The Prophet Isaiah says in our reading today: “They shall see the glory of the Lord, the majesty of our God. Strengthen the weak hands, and make firm the feeble knees. Say to those who are of a fearful heart, ‘Be strong, do not fear!’ … And the ransomed of the Lord shall return, and come to Zion with singing; everlasting joy shall be upon their heads; they shall obtain joy and gladness, and sorrow and sighing shall flee away.”

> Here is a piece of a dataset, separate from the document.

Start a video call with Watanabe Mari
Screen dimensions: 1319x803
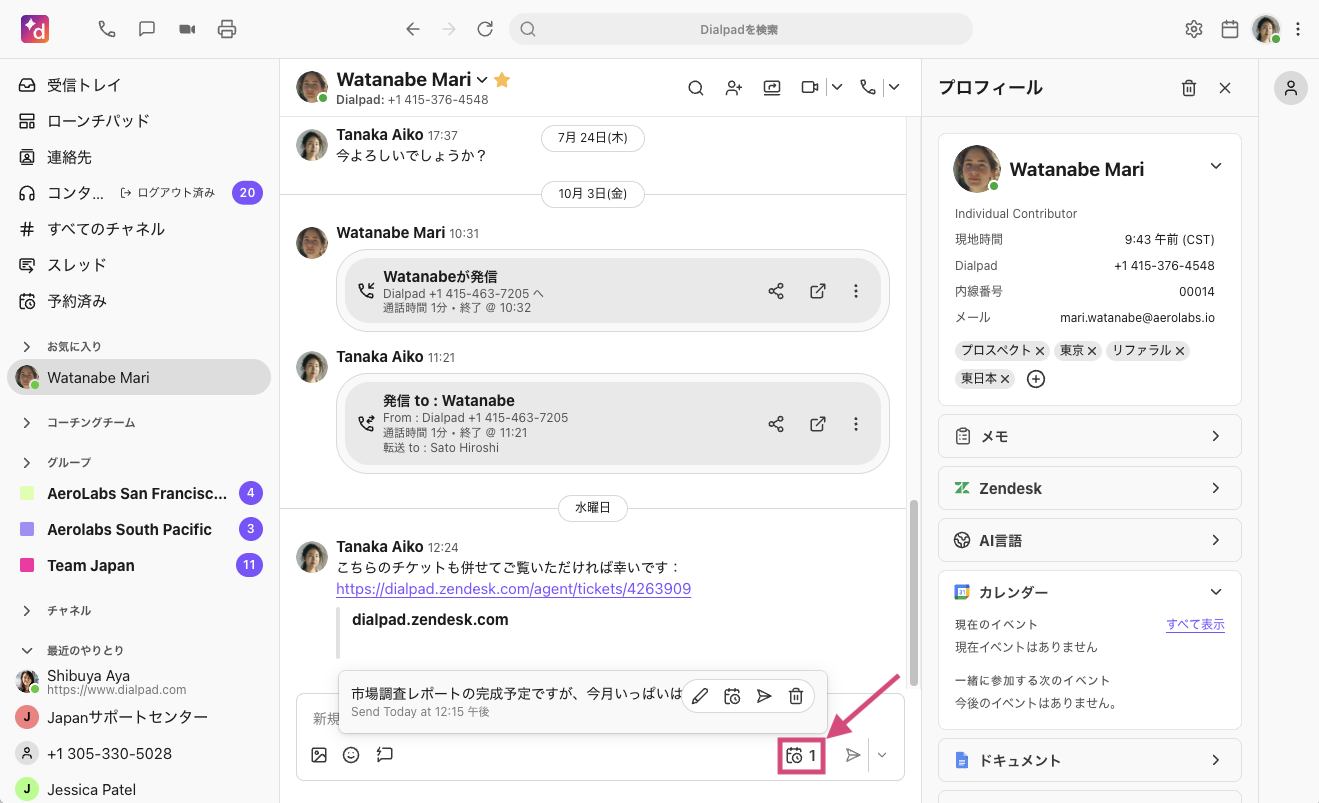tap(810, 88)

The theme for the Third Sunday of Advent is joy – may we feel joy today, as we anticipate and prepare for joy being born in the world, even as we are mindful of all the places in our lives, and in those of others, where there seems to be little joy. May we be reassured today that Jesus is for real! That Jesus is coming. That doesn’t make life a cakewalk for any of us – we will all still have ups and downs. But may we be reassured that Jesus always walks the way with us. And as we pray and hope and long and wait, we know Jesus now – and we will know him when he comes.

AMEN.


(1) – Text is attributed to “Anonymous,” but many composers have set it to music – see the settings by Mark Sirett, Joel Raney, Hal Hopson, etc., among others.